I love New England and its four seasons. Fall is the most spectacular. The trees are a riot of colors. The mornings are crisp, the days warm. The nights are cool, perfect for sleeping. On my ride yesterday, I noticed the bogs are red with cranberries. Harvesting usually begins in October. I check when bogs will be harvested as I like to watch as the berries are gathered. It is such a tradition on Cape Cod. The apples are ripe for picking. It is time for apple cider donuts. This morning I noticed so many houses already decorated with mums and pumpkins. I also noticed some ghosts hanging from trees, gravestones in front yards and a scarecrow or two. It is time to start embracing Halloween.

”A thousand words will not leave so deep an impression as one smell.” 

September 17, 2024

Today will be mostly cloudy, but it is sunny right now. It will be warm again. The great weather continues.

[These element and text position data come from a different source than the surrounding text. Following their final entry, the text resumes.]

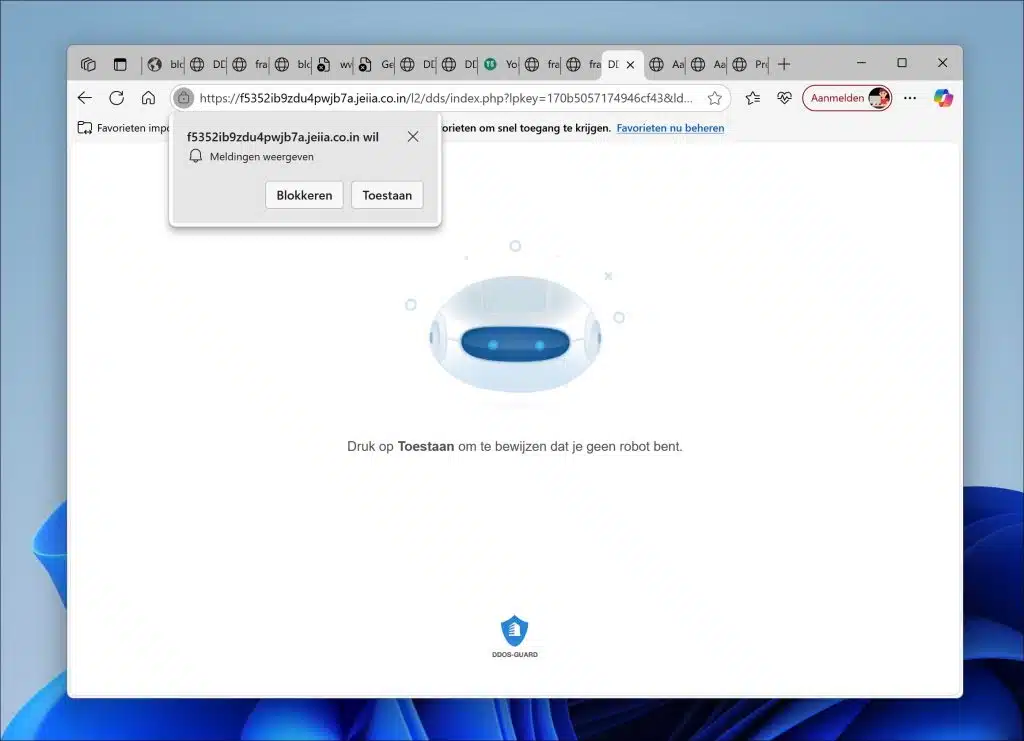1024x741 pixels.
Task: Open browser essentials heart icon
Action: coord(784,98)
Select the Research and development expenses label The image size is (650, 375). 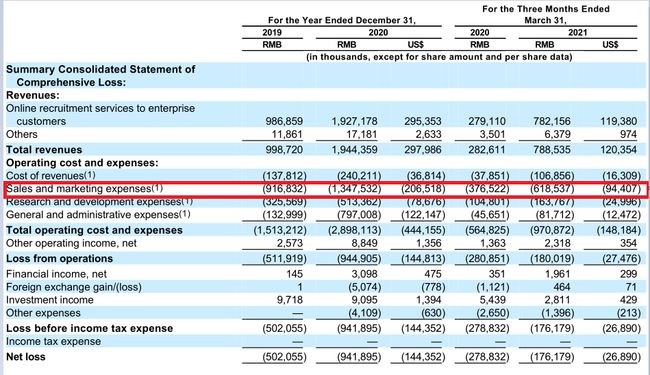point(99,202)
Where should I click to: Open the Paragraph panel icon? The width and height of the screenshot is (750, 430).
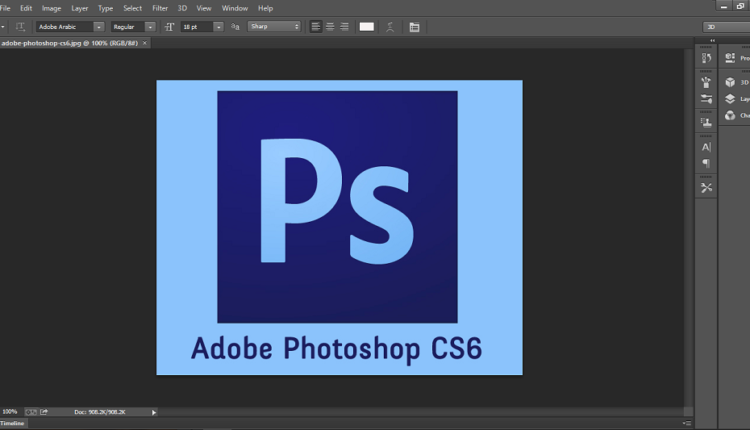tap(706, 163)
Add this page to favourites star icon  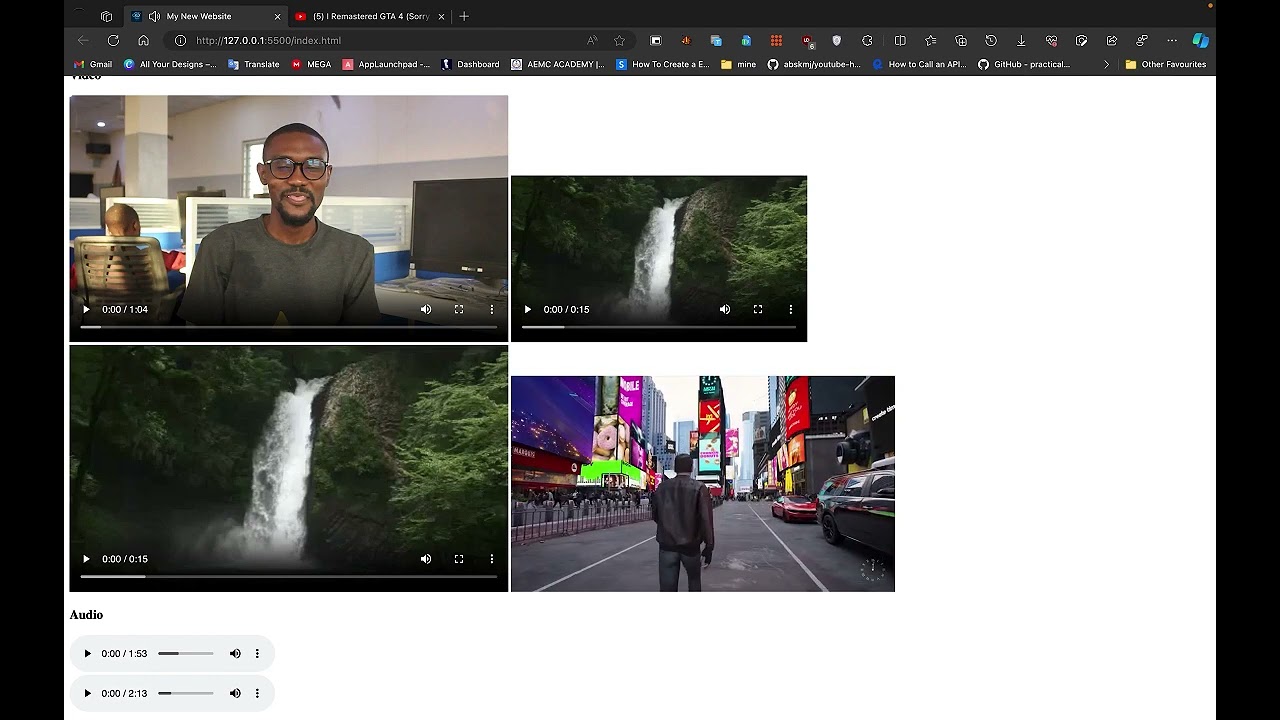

Yesterday the great mystery of the sock was solved. Last week I found a single sock on my deck from a favorite pair of socks. I know socks don’t walk though my mother used to warn us that our socks were so dirty they could walk themselves to the washer. The sock I found was wet so I put it on the rail to dry. I went upstairs through my basket of socks but couldn’t find the mate of the deck sock. In a while, the sock disappeared from the rail, but I saw it in the yard. Nala was the sock thief. That much I knew. I left the mateless sock in the yard. Yesterday I picked up my laundry. In the bag, at the top of the clean laundry pile was the sock, the missing mate. Now the other sock was missing, still in the yard I figured. I went hunting and found it. The socks have been reunited.

When I was a kid, my world was small. The most exciting places were the stores uptown and, my favorite place, just down from the square, the library. Those were the days of speaking in whispers and librarians shushing us. The librarian was old. She wore the same type dresses my grandmother did. She really did have a bun. She also spoke in whispers. At the desk, I’d hand her my books. She’d take out the card from the back of the book, stamp it with the due date and then put it back into the book. She always carefully stamped the card within the lines.

Uptown had smells and aromas. The best was the aroma which filled the square when the bread was baking at Hank’s Bakery. I remember Hanks so well. Inside were glass cases filled with brownies, cakes and cupcakes. On the wall behind the counter were the breads and rolls. I remember the white boxes and the giant roll of twine. The lady behind the counter filled the box and quickly wound it with twine. Her fingers moved so fast the box was wound with string in a heartbeat.

A distinct smell came from the fish market at the end of the square. I remember the lobsters swimming. I also remember the fish on ice. Some still had heads. I remember the fly strips hanging from the ceiling. They were sticky so they were covered with dead flies who had made bad decisions.

I am disappointed by today’s grey sky. Tonight is the harvest moon. It will be full after ten, and then there will be a partial eclipse. I’ll see clouds.